Marquardt, who has been conducting archaeological digs in Southwest Florida – including in the Ten Thousand Islands and the Lee Coast Islands – since the 1980s, said a vital process for any museum is how it goes about acquiring and caring for exhibits on display. The museum and its curator, he said, must know or learn how to acquire, catalog, store, protect and effectively display any collection of art or artifacts. It is an important and sometimes pains-taking process and rarely an easy one.

“Curation means ‘caring for’,” Marquardt said. “Collection management is vitally important.”

But even more important than the quality of collections and the care taken to safeguard and display those collections, he said, is the process an excellent museum, its staff and supporters, will undertake to learn from visitors what is important to them

“The challenge is to ask yourself and then answer, ‘why would anyone want to come to our museum?’,” he said. “And that question can only be answered by asking (the visitors).”

He said a series of evaluations can help answer those questions, evaluations based on answers provided by visitors themselves.

“You must first decide, ‘who is our audience?’,” Marquardt said. “What do they want to know? What special needs might they have? What do you want them to learn? How can you connect with them?”

He said the Florida Museum of Natural History in Gainesville, part of the University of Florida, always undertakes a formal survey of early visitors to any new exhibit to learn from them how to alter the new exhibit to make it more effective or understandable or even more fun.

“We find out information like, ‘is the exhibit understandable?’ Are people getting the message? Is the exhibit engaging?”

The reason, he said, for this much attention to detail is because any exhibit or collection must be able to draw people through the doors and the only way to know that is ask the people drawn through the doors.

Even before acquiring, building and displaying any exhibit the museum’s core planning staff must sit down and develop a one-sentence “big idea” about what the exhibit is intended to convey.

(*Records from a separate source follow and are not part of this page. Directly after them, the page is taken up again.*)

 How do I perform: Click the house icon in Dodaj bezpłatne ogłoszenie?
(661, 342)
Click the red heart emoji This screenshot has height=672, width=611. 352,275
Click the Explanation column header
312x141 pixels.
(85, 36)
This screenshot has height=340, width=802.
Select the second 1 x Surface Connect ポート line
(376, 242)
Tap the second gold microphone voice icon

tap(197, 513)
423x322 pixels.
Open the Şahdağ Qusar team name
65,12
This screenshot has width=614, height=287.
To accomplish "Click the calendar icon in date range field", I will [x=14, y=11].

As an example, Marquardt drew on his own experience building the Florida Natural History Museum’s most recent permanent exhibit and collection, the Hall of South Florida People & Environments. The exhibit draws on Marquardt’s nearly 30 years experience uncovering evidence of 7,000 years of human life in Southwest Florida.

The “big idea” developed by his team and expressed in a profound single sentence: “The rich environments of South Florida have supported people for thousands of years and are now endangered.”

In addition to the Florida Natural History Museum, Marquardt and his team manage the Randell Research Center in Pineland on Pine Island in Lee County.